Return the entire listing, character for character.
── EXTRACTED RECORDS
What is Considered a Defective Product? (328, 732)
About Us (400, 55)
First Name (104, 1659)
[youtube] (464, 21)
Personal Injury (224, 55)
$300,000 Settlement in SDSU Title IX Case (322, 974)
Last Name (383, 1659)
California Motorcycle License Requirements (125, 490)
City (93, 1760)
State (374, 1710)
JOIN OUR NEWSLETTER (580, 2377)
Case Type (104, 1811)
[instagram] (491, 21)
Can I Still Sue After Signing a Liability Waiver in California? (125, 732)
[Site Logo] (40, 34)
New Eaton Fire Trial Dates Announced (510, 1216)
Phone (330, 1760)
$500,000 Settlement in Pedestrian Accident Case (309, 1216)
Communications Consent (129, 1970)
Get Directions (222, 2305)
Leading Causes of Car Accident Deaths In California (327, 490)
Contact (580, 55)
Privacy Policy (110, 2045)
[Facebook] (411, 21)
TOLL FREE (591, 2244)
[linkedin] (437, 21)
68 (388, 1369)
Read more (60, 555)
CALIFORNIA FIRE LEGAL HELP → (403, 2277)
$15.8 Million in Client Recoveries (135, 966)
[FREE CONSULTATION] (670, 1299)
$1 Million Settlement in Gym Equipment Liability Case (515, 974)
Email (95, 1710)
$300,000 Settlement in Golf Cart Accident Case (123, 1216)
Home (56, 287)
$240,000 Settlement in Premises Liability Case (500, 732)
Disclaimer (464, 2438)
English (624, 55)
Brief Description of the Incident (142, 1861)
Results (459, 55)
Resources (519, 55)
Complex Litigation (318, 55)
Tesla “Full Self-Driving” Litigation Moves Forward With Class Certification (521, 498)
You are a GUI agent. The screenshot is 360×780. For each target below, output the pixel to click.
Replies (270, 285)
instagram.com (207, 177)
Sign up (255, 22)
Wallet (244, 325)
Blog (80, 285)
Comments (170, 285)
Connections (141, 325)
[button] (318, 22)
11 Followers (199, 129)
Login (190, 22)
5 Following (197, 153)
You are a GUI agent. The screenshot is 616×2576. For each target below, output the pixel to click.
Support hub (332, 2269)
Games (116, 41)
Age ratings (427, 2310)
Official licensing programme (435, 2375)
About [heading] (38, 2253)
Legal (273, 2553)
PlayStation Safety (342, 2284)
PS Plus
────
__SOLUTION FOR THIS PROBLEM__
What is Considered a Defective Product? (328, 732)
About Us (400, 55)
First Name (104, 1659)
[youtube] (464, 21)
Personal Injury (224, 55)
$300,000 Settlement in SDSU Title IX Case (322, 974)
Last Name (383, 1659)
California Motorcycle License Requirements (125, 490)
City (93, 1760)
State (374, 1710)
JOIN OUR NEWSLETTER (580, 2377)
Case Type (104, 1811)
[instagram] (491, 21)
Can I Still Sue After Signing a Liability Waiver in California? (125, 732)
[Site Logo] (40, 34)
New Eaton Fire Trial Dates Announced (510, 1216)
Phone (330, 1760)
$500,000 Settlement in Pedestrian Accident Case (309, 1216)
Communications Consent (129, 1970)
Get Directions (222, 2305)
Leading Causes of Car Accident Deaths In California (327, 490)
Contact (580, 55)
Privacy Policy (110, 2045)
[Facebook] (411, 21)
TOLL FREE (591, 2244)
[linkedin] (437, 21)
68 (388, 1369)
Read more (60, 555)
CALIFORNIA FIRE LEGAL HELP → (403, 2277)
$15.8 Million in Client Recoveries (135, 966)
[FREE CONSULTATION] (670, 1299)
$1 Million Settlement in Gym Equipment Liability Case (515, 974)
Email (95, 1710)
$300,000 Settlement in Golf Cart Accident Case (123, 1216)
Home (56, 287)
$240,000 Settlement in Premises Liability Case (500, 732)
Disclaimer (464, 2438)
English (624, 55)
Brief Description of the Incident (142, 1861)
Results (459, 55)
Resources (519, 55)
Complex Litigation (318, 55)
Tesla “Full Self-Driving” Litigation Moves Forward With Class Certification (521, 498)
You are a GUI agent. The screenshot is 360×780. For each target below, output the pixel to click.
Replies (270, 285)
instagram.com (207, 177)
Sign up (255, 22)
Wallet (244, 325)
Blog (80, 285)
Comments (170, 285)
Connections (141, 325)
[button] (318, 22)
11 Followers (199, 129)
Login (190, 22)
5 Following (197, 153)
You are a GUI agent. The screenshot is 616×2576. For each target below, output the pixel to click.
Support hub (332, 2269)
Games (116, 41)
Age ratings (427, 2310)
Official licensing programme (435, 2375)
About [heading] (38, 2253)
Legal (273, 2553)
PlayStation Safety (342, 2284)
PS Plus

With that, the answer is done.